Middleware vendor WS02 is advancing its PaaS offering this week with the release of Stratos 1.5. Statros is an open source project that is also available as service from WSO2 with Stratos Live, which is hosted on Amazon’s EC2…
As opposed to simply putting a WS02 Carbon server on Amazon, Stratos provides cloud features that are required for service delivery.
"We do have cloud images of Carbon that can be used in a public cloud that support elasticity," Paul Fremantle, WSO2 co-founder and CTO, told InternetNews.com. "But what they don’t support is the real cloud native features like multi-tenancy, metering and enabling is self service."
The Stratos 1.5 release builds on the latest WSO2 Carbon framework release, which was released at the end of June. One of the key new features in the Carbon release was the inclusion of a Complex Event Processing (CEP) capability that is now being brought to Stratos as a cloud service. CEP enables users and developers to identify patterns and trends in blocks of data.
Stratos 1.5 also provides new options for users with a Data as a Service model that uses both the MySQL database as well as the NoSQL Cassandra database.

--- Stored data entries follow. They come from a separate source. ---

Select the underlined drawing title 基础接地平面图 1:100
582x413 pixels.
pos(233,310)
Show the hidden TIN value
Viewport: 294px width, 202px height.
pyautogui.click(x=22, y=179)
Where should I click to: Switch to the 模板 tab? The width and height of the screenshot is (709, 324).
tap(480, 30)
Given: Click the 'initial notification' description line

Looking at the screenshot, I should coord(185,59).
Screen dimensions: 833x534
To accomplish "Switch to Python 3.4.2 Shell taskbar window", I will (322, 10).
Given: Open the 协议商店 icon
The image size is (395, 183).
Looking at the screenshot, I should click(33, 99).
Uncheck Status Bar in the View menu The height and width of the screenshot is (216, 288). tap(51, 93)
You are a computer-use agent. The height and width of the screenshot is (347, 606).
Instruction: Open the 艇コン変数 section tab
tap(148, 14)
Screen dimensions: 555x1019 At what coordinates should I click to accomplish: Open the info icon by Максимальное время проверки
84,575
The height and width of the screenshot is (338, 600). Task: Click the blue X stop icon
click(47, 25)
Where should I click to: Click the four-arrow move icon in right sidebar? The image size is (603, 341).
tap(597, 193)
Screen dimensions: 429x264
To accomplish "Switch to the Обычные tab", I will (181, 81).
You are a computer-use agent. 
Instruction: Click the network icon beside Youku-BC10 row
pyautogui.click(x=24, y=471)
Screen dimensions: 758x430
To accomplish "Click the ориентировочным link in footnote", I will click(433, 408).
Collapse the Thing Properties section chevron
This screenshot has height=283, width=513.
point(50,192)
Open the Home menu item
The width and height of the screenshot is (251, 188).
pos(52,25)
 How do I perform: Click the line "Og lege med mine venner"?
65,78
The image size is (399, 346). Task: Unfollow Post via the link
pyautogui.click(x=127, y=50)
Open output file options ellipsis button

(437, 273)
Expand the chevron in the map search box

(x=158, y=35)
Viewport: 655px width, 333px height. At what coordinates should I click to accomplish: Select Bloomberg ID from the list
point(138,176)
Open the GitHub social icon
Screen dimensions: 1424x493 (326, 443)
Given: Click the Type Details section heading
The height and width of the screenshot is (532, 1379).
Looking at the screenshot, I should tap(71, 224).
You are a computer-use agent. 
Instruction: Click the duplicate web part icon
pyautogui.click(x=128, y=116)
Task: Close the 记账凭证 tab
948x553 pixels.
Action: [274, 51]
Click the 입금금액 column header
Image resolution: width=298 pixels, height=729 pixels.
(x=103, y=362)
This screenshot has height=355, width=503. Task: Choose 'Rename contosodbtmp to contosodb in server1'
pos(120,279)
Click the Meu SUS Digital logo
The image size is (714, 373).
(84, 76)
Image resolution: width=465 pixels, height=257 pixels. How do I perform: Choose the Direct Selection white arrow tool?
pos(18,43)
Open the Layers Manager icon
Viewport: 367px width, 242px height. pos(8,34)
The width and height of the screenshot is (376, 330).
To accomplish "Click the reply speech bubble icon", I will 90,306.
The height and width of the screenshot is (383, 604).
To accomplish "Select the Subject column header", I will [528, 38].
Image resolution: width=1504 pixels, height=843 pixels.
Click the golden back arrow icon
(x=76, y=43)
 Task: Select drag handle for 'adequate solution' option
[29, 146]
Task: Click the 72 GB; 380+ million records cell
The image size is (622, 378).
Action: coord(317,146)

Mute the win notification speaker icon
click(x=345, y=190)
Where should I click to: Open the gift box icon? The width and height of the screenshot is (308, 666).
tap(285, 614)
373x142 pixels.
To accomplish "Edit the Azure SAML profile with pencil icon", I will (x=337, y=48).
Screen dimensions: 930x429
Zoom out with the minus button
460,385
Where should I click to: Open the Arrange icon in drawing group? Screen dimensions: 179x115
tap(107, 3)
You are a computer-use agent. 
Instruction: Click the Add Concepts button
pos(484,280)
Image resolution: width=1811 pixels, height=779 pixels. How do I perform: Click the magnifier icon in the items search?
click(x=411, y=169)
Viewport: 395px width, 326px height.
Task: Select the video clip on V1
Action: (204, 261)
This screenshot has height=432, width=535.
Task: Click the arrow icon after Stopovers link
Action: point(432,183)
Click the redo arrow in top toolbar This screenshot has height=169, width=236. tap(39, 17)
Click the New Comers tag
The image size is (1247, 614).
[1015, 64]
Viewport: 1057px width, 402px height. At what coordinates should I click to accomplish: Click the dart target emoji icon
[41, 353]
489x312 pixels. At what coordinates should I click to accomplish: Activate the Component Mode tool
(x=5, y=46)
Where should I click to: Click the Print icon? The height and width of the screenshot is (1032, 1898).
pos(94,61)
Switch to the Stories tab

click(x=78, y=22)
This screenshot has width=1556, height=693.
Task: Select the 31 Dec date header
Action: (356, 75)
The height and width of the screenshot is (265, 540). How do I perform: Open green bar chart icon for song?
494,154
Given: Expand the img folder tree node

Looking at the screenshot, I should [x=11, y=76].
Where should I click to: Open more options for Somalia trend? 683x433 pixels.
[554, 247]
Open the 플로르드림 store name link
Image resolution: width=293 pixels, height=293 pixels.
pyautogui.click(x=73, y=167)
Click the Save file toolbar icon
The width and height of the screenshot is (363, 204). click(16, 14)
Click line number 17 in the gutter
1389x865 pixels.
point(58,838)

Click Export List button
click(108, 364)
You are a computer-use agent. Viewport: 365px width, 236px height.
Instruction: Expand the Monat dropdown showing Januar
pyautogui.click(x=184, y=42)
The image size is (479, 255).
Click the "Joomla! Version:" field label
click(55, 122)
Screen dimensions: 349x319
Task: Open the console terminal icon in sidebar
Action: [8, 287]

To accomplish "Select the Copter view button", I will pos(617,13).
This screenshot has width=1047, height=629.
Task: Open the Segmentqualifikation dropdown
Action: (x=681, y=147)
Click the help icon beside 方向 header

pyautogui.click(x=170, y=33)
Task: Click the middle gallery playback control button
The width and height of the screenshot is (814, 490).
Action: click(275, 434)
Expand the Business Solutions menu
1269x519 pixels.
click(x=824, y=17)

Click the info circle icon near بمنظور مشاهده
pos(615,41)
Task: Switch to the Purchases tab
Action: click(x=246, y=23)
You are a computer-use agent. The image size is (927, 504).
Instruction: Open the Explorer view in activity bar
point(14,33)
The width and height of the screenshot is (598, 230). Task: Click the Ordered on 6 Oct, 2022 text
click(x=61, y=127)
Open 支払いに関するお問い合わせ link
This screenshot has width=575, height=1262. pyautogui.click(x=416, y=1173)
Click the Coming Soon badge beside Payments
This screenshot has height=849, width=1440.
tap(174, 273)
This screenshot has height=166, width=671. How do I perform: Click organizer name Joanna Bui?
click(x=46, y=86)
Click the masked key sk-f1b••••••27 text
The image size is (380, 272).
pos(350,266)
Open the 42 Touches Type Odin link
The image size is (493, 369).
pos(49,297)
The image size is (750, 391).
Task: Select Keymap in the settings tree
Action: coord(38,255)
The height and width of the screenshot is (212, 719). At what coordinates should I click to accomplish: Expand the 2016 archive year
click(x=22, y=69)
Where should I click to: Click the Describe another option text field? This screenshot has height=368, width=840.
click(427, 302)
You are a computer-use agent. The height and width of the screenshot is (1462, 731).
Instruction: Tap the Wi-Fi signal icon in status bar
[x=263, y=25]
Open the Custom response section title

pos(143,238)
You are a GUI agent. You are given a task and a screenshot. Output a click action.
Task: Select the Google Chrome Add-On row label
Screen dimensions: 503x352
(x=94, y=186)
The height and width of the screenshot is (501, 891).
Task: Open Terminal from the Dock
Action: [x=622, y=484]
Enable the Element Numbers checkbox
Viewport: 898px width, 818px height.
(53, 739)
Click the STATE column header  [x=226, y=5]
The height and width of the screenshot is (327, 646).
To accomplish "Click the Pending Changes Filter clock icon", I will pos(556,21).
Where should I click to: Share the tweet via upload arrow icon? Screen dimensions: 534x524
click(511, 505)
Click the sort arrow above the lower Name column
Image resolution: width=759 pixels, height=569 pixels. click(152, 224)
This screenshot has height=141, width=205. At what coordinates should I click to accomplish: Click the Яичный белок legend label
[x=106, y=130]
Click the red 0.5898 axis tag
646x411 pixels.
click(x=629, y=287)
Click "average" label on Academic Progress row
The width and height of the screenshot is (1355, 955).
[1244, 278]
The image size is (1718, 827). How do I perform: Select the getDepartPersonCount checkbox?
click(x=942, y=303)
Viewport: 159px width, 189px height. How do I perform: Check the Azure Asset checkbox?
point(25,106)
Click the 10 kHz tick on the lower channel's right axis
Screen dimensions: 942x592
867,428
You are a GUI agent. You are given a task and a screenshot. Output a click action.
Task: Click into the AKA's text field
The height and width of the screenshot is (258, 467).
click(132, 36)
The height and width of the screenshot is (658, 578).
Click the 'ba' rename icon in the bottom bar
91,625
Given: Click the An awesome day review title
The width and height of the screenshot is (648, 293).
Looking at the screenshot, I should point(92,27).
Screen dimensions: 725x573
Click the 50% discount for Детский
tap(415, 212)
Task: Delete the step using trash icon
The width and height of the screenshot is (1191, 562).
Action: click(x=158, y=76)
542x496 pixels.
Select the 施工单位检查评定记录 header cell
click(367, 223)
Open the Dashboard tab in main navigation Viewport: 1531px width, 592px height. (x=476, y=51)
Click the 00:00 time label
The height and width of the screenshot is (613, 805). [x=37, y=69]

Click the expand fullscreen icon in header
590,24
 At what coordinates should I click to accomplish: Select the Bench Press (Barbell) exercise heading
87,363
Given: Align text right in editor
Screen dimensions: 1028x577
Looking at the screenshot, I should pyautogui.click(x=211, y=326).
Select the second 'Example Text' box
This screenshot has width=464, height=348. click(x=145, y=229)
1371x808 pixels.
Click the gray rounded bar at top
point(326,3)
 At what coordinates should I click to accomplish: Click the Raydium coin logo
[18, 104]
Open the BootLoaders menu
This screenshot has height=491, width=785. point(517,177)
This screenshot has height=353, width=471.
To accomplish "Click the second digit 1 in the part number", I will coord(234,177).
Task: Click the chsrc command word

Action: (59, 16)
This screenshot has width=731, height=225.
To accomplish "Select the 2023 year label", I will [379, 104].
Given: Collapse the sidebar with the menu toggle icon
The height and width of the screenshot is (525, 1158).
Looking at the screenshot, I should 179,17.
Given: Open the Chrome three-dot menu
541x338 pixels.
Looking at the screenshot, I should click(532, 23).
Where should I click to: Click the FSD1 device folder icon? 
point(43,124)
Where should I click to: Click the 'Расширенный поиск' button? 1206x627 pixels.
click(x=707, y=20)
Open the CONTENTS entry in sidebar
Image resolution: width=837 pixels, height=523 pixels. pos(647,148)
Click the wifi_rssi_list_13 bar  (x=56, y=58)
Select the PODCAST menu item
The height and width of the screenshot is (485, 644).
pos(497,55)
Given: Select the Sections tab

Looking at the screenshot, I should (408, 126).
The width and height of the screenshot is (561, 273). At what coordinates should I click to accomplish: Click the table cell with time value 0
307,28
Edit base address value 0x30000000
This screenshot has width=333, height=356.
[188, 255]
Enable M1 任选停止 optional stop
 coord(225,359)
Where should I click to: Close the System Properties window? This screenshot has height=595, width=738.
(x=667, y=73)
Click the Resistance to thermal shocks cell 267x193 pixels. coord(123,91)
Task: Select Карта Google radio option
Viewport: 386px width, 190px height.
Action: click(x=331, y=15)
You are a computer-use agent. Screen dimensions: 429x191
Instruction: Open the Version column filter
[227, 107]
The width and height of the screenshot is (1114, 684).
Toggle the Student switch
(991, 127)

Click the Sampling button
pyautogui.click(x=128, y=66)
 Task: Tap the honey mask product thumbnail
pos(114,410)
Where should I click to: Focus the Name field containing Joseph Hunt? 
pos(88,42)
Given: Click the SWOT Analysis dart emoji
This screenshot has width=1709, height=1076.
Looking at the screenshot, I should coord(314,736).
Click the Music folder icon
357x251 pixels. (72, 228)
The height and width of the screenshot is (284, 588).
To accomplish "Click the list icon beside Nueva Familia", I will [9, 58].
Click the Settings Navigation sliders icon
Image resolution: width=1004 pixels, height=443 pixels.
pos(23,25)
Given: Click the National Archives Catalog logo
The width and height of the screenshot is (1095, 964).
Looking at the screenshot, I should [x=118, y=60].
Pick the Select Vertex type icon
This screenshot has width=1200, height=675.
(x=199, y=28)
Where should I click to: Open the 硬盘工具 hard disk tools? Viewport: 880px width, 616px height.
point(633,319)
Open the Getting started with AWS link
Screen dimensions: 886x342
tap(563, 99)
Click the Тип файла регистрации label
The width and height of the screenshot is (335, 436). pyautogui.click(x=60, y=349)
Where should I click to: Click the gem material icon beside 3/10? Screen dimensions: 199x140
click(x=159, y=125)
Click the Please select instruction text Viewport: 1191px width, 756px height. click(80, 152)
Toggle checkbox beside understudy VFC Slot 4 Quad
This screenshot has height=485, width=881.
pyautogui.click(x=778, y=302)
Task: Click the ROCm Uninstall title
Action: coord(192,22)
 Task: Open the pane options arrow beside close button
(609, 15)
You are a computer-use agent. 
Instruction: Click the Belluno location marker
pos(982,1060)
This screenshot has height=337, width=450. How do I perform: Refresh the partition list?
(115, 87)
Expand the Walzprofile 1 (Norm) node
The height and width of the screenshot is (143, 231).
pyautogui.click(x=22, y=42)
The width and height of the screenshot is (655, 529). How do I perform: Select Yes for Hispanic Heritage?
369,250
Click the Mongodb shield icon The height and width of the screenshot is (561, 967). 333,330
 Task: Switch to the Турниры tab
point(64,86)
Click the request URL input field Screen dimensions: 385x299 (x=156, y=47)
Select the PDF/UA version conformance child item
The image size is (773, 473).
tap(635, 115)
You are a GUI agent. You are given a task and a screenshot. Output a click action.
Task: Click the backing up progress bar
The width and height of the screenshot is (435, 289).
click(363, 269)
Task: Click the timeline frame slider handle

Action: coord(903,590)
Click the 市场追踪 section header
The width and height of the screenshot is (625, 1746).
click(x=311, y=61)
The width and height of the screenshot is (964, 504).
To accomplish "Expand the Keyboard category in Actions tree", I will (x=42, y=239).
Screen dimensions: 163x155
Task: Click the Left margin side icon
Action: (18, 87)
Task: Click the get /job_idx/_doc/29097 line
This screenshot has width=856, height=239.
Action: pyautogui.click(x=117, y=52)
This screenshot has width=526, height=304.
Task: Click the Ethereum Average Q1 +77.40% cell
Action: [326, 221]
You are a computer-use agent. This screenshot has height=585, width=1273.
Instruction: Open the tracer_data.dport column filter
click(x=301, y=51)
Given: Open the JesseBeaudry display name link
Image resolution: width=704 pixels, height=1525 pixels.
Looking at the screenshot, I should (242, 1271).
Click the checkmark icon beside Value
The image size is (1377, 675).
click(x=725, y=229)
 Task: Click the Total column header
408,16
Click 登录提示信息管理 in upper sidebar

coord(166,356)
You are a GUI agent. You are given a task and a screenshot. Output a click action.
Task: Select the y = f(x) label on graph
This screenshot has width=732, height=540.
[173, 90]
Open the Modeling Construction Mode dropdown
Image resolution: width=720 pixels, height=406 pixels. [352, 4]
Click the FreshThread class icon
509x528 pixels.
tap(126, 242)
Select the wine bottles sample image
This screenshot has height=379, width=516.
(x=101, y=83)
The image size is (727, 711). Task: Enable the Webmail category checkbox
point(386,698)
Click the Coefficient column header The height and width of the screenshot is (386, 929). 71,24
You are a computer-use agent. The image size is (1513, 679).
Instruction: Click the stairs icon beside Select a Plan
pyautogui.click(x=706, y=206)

"It’s a complete self contained environment for doing data as a service," Freemantle said. "SQL isn’t always the first choice for integration apps, we’ve been following Cassandra and we’ve added support for it in a multi-tenant model."
Cassandara was originally created by Facebook and was donated to Apache to become an open source project. Freemantle noted that Cassandra can dynamically scale up and down while maintaining consistent performance and it fits the cloud model really well.
From a management perspective, WSO2 has something called the database explorer. Once a user has provisioned his virtual database, the database explorer is available as a web console for managing the database.
Freemantle added that another key feature of the Stratos 1.5 release is the ability to built what his company is calling, ‘Software-as-a-Service Web Apps’.
"This is the ability we’ve added to Stratos to take a web app and allow it to be deployed in such a way that all the tenant identities are acceptable," Freemantle said.
He explained that for example if a developer put a web app in his own StratosLive instance, what used to happen was the app would be available for only tenants of the host instance. In Statos 1.5, there is now a multitenant identity manager to enable enterprises that want to build SaaS apps.